There are two such packages: lprng and ax25-tools; everything else has a
valid standards-version. Packages can be buggy, maintainers can make typos,
it's nothing to get excited about.

> Out of
> approximately 4000 packages, there are close to 300 source packages
> with version < 3.0.0 and over 1000 (that's a quarter) with version
> less than 3.1.0.

And, equally, old standards-versions are also nothing to get excited
about. Those numbers just plain aren't meaningful.

> > It'd help if you'd come up with a clear statement of what you'd like to
> > achieve, independent of your preferred solution. "Distinguishing between
> > guidelines that will get a package thrown out of the distribution and
> > guidelines that won't" is the problem MUST/SHOULD/MAY is designed to
> > solve, eg.
> Problems:
>  (1) Many maintainers ignore policy changes and don't apply them to
>      their packages.  The above statistics give some indication of the
>      extent of this problem.

No, they don't. Further, there are more helpful ways of solving this
problem than saying "get lost, we don't want your packages" to people
who aren't subscribed to this list. Restarting Joey Hess's "Policy
Proposals" sumamries and posting them regularly would help immensely,
I'd be willing to bet. Restarting the archive wide lintian laboratory
and using that to find things that need work, would probably help too.

Lintian alone is a pretty impressive measure at thwarting this.

>  (2) We don't enforce policy dictates except by filing RC bugs at a
>      very late stage in the process, once we've decided that the
>      requirement should be an absolute.

This isn't a "problem", it's what you want to have happen prefaced by a
"not".

>  (3) The above two points mean that it is hard to maintain a high
>      quality of packages in any automated fashion, and that a large
>      burden is put on a small number of developers who try to fix the
>      problems thereby caused, for example the /usr/doc ->
>      /usr/share/doc transition is still not complete.

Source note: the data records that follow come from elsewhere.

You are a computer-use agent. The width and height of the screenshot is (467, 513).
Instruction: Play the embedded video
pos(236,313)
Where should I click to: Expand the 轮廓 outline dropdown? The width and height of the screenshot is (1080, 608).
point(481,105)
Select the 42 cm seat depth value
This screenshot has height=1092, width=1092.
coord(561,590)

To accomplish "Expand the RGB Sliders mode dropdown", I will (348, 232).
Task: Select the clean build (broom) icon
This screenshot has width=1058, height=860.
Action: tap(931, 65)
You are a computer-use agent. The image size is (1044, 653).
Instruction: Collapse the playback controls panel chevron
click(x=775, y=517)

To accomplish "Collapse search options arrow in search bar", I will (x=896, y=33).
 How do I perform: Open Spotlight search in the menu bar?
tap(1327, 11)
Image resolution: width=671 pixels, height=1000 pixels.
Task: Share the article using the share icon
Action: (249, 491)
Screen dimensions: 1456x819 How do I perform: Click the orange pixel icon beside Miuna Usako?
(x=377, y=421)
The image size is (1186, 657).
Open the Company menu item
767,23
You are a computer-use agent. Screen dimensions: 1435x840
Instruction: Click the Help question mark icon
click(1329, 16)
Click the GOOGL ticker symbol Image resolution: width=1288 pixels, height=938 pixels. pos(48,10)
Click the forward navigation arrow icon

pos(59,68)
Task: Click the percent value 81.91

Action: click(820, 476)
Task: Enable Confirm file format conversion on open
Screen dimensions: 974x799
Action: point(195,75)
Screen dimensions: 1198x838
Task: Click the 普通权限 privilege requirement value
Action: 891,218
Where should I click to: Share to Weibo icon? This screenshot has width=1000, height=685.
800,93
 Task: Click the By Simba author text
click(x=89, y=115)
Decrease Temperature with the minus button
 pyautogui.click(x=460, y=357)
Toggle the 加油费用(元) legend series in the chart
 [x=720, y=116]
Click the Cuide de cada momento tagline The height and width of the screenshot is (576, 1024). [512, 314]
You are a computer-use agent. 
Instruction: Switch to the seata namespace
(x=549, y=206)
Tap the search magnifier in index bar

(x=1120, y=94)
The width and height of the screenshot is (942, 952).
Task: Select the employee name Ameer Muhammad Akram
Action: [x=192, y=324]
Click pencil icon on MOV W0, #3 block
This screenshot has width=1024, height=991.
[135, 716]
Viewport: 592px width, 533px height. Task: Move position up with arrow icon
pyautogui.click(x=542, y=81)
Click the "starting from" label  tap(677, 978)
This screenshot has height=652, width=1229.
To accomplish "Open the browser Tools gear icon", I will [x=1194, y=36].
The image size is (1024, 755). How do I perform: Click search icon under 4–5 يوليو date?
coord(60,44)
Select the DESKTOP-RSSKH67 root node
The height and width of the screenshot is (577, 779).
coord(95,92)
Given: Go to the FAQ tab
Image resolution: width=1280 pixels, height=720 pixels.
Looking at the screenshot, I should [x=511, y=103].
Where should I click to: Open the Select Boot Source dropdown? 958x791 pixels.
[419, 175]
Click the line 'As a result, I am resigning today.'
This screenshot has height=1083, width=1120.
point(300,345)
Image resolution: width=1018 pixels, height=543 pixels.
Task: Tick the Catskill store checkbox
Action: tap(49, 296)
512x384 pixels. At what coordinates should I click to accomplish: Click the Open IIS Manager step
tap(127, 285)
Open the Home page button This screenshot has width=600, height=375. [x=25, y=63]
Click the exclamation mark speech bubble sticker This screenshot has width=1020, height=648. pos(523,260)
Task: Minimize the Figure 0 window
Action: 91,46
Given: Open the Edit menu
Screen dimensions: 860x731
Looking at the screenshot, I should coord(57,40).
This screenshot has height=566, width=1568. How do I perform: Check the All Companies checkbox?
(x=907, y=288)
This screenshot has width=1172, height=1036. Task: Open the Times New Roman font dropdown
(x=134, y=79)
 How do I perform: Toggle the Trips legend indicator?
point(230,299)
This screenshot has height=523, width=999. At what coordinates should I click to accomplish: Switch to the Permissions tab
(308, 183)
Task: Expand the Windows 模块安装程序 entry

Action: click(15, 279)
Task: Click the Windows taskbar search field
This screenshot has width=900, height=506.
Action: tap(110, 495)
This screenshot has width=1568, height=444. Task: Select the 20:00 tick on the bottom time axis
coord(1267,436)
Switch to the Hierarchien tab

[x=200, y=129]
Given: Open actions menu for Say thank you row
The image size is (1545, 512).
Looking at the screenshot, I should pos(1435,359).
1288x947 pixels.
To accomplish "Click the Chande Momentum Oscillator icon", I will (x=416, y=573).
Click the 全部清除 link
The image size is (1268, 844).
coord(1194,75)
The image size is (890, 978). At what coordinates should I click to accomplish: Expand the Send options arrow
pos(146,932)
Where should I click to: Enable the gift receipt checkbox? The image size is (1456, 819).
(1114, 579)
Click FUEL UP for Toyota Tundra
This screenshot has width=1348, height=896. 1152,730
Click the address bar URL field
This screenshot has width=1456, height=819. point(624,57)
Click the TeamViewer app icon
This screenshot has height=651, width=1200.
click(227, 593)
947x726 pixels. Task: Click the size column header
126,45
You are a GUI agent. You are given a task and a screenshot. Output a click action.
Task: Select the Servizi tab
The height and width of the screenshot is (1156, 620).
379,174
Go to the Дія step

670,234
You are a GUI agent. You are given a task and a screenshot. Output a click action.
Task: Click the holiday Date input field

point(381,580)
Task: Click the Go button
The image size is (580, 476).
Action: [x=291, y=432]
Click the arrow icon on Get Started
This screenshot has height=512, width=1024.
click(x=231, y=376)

It's impossible to maintain high quality packages in an automated fashion.
Other maintainers aren't robots, you know.

You'll note that the /usr/share/doc transition was meant to take until
now, btw, and that we've got 97% of the way there, pretty much exactly
as hoped.  Without doing any coordinated NMUs at all yet.

>  (4) It also means that we are often afraid to "do the right thing"
>      and demand that packages satisfy certain criteria (all binaries
>      to have manpages) because too many packages will then receive RC
>      bugs, even though we should demand this of all packages and it
>      really isn't an RC issue.

Demanding that all packages have manpages is not the "right thing". Again,
this is what you want to have happen, prefaced by a "not".

A restatement as a problem might be:

 (4) Our distribution isn't very consistent in areas in which it could
     be. For example, many of our packages don't have manpages for all
     their binaries.

This can be addressed by, eg, getting interested volunteers to write
manpages and submit them to the package maintainers, which is exactly
what -qa is doing.

>  (5) There is only language in policy for "this is an RC requirement"
>      and "this is a requirement, but not RC".  Both indicate bugs if
>      there is a failure to comply.  There is no language for: "except
>      in unusual circumstances, you must do this", which would not
>      necessarily indicate a bug for lack of compliance.  (For example,
>      the update-rc.d binary in file-rc need not have a manpage, as it
>      depends on sysvinit which does.  So maybe the manpage requirement
>      really ought to be a "should" or needs to explicitly exclude this
>      type of case.)

There is actually language for this, and it was given earlier in this very
thread.

Some examples from policy:

(with a weakened "should")

2.3.2:
     [...] If one person maintains several packages
     he/she should try to avoid having different forms of their name and
     email address in different `Maintainer' fields.

2.3.8.1:
     Packages should try to minimize the amount of prompting they need to
     do, and they should ensure that the user will only ever be asked each
     question once.  This means that packages should try to use appropriate
     shared configuration files (such as `/etc/papersize' and
     `/etc/news/server'), and shared debconf variables rather than each
     prompting for their own list of required pieces of information.

12.5:
          Web Applications should try to avoid storing files in the Web
          Document Root.

(with explicit exceptions)

2.3.5:
     They should not use virtual
     package names (except privately, amongst a cooperating group of
     packages) unless they have been agreed upon and appear in the list of
     virtual package names.

2.3.8:
     If `update-alternatives' is not used,
     then each package must use <Conflicts> to ensure that other packages
     are de-installed.  (In this case, it may be appropriate to specify a
     conflict against earlier versions of something that previously did not
     use `update-alternatives' - this is an exception to the usual rule
     that this not allowed).

5.2:
          This must undo any effects that the `build' and `binary' targets
          may have had, except that it should leave alone any output files
          created in the parent directory by a run of `binary'.

> Proposal:

It's not really a good idea to make proposals when you're not even
clear on the problems you're addressing.

>  (b) The release manager decides upon a minimum acceptable
>      Standards-Version for each release once (a) has been implemented.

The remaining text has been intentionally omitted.